In the listing below, take the part that opens with the line containing "Tap Da-K6402W in the title" and closes with the line containing "[x=587, y=14]", including both of those lines. Lay it out as a JSON list of strings with one string per line, and omit blank lines.

---------- Source material

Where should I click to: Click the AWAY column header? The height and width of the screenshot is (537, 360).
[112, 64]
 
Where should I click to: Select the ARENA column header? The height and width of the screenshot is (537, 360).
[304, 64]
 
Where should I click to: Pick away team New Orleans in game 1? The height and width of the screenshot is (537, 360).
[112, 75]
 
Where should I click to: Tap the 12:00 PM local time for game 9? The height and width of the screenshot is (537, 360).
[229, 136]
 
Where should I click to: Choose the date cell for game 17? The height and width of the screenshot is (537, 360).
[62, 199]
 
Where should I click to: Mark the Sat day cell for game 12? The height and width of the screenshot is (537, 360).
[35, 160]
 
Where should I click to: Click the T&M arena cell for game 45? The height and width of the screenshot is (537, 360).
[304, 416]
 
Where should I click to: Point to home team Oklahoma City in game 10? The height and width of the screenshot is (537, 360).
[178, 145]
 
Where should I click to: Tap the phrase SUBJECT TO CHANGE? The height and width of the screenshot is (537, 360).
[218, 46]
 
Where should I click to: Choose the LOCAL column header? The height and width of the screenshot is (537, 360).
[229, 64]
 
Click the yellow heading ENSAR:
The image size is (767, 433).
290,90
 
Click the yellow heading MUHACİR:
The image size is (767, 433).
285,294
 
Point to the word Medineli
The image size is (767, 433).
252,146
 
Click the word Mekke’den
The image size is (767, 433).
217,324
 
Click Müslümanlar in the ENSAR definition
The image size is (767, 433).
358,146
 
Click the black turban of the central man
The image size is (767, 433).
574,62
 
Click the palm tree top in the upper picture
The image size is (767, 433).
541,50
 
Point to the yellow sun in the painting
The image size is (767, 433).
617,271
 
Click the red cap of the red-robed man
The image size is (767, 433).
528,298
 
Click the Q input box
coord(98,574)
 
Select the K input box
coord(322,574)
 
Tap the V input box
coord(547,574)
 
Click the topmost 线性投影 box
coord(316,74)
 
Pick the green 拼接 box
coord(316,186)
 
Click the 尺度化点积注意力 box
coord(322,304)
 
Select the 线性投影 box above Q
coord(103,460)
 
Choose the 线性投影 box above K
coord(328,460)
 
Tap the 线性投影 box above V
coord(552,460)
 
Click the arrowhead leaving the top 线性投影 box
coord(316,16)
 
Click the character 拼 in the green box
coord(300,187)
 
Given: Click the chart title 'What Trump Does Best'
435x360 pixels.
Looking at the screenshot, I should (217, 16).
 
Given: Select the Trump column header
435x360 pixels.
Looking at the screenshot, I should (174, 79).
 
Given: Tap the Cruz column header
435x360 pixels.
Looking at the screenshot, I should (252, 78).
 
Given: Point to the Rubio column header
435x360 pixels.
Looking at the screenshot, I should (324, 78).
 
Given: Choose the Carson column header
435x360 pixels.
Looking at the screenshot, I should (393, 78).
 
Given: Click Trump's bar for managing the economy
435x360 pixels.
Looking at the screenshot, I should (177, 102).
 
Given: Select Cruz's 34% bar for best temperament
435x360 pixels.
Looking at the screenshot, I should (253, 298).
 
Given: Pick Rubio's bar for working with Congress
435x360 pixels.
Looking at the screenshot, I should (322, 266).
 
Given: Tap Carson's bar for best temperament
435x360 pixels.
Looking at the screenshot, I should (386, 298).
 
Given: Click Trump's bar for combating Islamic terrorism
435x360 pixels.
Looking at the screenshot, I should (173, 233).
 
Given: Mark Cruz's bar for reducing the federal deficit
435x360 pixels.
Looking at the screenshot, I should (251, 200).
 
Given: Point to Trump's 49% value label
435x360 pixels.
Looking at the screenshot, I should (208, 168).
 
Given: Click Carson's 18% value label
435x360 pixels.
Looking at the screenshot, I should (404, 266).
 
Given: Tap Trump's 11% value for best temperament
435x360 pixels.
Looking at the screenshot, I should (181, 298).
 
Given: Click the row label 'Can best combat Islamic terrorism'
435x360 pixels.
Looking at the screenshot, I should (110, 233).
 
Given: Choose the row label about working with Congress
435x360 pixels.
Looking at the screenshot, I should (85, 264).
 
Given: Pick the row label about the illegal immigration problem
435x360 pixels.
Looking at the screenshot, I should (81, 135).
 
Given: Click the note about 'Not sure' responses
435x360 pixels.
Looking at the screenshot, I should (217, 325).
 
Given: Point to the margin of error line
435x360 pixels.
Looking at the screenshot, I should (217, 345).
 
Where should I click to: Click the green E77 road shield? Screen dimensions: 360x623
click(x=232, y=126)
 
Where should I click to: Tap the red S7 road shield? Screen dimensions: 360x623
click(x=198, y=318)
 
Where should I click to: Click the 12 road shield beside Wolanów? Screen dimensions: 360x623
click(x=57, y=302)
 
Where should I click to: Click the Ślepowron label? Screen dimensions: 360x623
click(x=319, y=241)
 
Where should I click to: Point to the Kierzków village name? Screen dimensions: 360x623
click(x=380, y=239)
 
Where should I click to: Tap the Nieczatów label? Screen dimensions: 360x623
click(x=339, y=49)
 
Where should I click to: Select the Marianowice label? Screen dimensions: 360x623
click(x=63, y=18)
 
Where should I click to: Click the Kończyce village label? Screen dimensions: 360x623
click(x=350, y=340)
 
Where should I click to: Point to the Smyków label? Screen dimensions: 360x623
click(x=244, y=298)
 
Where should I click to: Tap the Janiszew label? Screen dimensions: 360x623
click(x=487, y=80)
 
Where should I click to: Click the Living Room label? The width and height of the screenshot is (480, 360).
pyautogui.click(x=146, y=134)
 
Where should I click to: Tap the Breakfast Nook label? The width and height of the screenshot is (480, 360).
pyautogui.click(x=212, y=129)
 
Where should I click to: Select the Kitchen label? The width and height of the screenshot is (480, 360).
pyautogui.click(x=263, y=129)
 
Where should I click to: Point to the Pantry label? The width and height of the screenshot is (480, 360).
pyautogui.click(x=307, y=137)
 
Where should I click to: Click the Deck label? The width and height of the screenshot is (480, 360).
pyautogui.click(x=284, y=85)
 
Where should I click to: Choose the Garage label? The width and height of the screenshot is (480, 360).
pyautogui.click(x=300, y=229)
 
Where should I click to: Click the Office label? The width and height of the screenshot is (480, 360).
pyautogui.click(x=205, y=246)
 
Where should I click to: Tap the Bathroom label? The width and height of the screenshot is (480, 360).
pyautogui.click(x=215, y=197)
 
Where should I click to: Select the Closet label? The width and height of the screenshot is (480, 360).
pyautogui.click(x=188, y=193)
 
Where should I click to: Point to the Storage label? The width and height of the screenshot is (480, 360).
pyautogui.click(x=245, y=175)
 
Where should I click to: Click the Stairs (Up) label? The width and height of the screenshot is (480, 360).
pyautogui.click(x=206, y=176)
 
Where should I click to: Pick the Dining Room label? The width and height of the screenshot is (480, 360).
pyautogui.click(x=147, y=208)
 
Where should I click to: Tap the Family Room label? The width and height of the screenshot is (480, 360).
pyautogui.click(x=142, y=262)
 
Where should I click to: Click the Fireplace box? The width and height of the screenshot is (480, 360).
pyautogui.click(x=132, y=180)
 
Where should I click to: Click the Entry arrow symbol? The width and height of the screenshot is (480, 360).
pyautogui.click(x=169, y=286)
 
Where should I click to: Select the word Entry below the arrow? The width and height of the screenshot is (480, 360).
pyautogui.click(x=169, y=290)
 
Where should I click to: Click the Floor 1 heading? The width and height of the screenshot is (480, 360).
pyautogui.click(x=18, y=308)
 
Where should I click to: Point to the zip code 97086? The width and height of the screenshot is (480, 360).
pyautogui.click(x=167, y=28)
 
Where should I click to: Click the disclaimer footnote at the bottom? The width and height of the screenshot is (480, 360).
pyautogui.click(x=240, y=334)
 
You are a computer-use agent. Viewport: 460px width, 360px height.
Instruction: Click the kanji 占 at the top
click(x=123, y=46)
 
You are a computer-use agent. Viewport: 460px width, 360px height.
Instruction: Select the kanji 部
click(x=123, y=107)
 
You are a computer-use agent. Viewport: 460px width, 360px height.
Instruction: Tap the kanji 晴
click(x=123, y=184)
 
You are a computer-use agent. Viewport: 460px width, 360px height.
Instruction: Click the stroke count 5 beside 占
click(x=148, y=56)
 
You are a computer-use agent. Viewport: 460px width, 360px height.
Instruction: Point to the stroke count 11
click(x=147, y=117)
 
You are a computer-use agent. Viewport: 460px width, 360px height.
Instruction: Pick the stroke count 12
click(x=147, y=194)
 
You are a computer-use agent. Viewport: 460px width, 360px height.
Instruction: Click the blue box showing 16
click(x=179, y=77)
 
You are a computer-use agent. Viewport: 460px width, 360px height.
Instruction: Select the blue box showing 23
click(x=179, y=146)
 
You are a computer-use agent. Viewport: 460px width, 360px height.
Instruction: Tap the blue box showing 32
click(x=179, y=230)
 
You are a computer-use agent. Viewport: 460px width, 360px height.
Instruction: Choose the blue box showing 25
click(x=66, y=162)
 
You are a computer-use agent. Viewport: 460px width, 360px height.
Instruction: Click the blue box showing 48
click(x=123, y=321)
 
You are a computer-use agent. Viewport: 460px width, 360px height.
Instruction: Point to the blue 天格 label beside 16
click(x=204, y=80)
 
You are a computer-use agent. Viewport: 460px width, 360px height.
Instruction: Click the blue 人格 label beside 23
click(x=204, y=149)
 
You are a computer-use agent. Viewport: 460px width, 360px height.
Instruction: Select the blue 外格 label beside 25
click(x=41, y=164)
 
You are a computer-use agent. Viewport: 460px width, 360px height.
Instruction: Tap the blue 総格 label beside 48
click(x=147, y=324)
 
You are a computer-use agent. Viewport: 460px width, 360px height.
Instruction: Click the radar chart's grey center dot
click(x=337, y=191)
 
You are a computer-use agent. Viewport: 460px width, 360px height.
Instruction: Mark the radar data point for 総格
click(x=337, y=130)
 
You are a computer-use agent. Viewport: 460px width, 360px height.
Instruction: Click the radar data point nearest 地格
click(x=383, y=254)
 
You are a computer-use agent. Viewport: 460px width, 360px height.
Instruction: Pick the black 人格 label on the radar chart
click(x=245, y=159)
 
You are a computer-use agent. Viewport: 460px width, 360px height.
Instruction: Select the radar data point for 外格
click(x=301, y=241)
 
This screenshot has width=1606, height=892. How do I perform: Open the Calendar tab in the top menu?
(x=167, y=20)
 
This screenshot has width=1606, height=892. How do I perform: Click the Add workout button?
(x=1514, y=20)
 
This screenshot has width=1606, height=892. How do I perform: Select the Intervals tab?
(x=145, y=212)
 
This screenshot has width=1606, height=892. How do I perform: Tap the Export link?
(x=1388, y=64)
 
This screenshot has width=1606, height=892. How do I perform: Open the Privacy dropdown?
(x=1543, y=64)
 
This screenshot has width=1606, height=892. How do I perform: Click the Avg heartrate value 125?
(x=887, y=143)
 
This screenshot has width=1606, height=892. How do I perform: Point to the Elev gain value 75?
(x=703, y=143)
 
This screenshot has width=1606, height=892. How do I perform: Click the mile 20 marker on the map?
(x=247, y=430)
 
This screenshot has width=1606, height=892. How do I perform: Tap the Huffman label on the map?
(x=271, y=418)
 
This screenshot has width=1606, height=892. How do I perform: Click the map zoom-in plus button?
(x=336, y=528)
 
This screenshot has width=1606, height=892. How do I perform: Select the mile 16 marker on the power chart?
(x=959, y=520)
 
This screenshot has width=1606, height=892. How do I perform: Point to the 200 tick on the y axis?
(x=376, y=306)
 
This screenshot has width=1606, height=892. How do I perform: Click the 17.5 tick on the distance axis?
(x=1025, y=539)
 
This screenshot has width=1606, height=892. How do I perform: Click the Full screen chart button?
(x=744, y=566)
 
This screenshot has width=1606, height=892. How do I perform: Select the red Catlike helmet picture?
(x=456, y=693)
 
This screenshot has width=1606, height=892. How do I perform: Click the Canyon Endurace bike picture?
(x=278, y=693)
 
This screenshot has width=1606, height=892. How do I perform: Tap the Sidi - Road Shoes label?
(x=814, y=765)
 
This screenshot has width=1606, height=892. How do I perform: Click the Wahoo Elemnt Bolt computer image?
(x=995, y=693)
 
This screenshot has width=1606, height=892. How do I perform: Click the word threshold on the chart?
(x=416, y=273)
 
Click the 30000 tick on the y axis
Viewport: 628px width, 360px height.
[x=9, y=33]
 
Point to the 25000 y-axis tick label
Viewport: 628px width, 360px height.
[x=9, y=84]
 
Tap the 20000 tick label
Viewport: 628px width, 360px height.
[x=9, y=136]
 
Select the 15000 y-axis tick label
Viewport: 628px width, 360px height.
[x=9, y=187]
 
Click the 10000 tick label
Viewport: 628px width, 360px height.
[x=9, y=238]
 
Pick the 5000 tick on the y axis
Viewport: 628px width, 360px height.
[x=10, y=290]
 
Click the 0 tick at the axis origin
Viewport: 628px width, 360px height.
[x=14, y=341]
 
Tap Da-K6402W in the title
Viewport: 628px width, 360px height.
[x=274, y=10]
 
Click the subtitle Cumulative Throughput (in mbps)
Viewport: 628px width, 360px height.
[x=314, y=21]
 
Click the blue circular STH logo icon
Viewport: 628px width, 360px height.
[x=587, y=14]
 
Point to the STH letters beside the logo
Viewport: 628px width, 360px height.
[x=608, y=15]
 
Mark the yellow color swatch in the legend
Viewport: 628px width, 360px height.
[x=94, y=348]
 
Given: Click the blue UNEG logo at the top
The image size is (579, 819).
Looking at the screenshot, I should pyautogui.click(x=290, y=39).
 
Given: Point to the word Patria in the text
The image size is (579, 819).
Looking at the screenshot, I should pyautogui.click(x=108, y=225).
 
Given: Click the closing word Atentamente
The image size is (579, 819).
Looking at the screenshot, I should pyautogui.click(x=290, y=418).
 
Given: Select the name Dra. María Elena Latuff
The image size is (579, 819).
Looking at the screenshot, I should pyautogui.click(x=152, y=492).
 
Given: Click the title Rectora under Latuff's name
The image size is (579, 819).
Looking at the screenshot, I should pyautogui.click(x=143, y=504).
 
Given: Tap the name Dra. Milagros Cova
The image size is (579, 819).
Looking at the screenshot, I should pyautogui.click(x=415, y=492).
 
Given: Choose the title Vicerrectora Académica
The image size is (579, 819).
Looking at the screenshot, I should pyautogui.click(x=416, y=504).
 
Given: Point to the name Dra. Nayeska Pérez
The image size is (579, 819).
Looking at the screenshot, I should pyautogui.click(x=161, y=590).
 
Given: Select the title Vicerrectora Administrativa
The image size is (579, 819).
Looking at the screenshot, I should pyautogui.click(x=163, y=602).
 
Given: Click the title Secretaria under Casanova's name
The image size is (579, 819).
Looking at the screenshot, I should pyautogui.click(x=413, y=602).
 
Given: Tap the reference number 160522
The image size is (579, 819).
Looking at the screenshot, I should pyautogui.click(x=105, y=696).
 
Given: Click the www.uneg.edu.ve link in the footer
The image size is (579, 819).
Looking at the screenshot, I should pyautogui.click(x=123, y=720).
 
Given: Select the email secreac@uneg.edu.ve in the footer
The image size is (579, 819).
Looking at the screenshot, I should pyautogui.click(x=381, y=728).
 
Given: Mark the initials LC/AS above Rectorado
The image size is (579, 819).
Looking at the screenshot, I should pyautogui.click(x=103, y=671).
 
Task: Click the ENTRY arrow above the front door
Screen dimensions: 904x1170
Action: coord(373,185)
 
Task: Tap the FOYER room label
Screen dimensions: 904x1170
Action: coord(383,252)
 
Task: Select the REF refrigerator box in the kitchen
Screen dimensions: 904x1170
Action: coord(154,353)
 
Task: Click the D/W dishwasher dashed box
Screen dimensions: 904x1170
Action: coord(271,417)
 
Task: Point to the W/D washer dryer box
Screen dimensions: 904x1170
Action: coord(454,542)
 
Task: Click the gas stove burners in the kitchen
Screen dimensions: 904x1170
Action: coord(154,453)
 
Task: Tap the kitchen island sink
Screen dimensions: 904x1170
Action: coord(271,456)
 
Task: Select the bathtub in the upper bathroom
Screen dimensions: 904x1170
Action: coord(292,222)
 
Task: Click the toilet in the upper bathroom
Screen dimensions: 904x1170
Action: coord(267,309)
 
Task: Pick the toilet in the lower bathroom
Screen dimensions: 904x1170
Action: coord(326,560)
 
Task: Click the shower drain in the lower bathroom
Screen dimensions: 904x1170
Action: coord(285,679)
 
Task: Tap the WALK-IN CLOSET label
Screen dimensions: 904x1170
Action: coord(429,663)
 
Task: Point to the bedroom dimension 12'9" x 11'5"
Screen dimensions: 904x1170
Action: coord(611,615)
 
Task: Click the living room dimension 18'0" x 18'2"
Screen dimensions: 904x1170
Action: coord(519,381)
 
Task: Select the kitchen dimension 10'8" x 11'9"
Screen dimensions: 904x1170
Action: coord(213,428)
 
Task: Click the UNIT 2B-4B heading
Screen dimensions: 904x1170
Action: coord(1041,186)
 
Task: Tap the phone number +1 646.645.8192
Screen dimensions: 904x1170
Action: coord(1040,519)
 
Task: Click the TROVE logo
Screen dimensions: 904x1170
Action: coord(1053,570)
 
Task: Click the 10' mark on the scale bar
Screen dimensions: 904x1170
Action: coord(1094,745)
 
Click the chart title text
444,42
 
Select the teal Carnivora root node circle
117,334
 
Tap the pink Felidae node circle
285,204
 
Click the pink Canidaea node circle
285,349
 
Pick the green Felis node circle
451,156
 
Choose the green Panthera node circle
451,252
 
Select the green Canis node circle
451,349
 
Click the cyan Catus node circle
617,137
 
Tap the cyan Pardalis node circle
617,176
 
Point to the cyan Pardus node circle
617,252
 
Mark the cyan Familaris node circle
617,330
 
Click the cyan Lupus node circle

--------------------

### Answer for this exercise:
[
  "Tap Da-K6402W in the title",
  "Viewport: 628px width, 360px height.",
  "[x=274, y=10]",
  "Click the subtitle Cumulative Throughput (in mbps)",
  "Viewport: 628px width, 360px height.",
  "[x=314, y=21]",
  "Click the blue circular STH logo icon",
  "Viewport: 628px width, 360px height.",
  "[x=587, y=14]"
]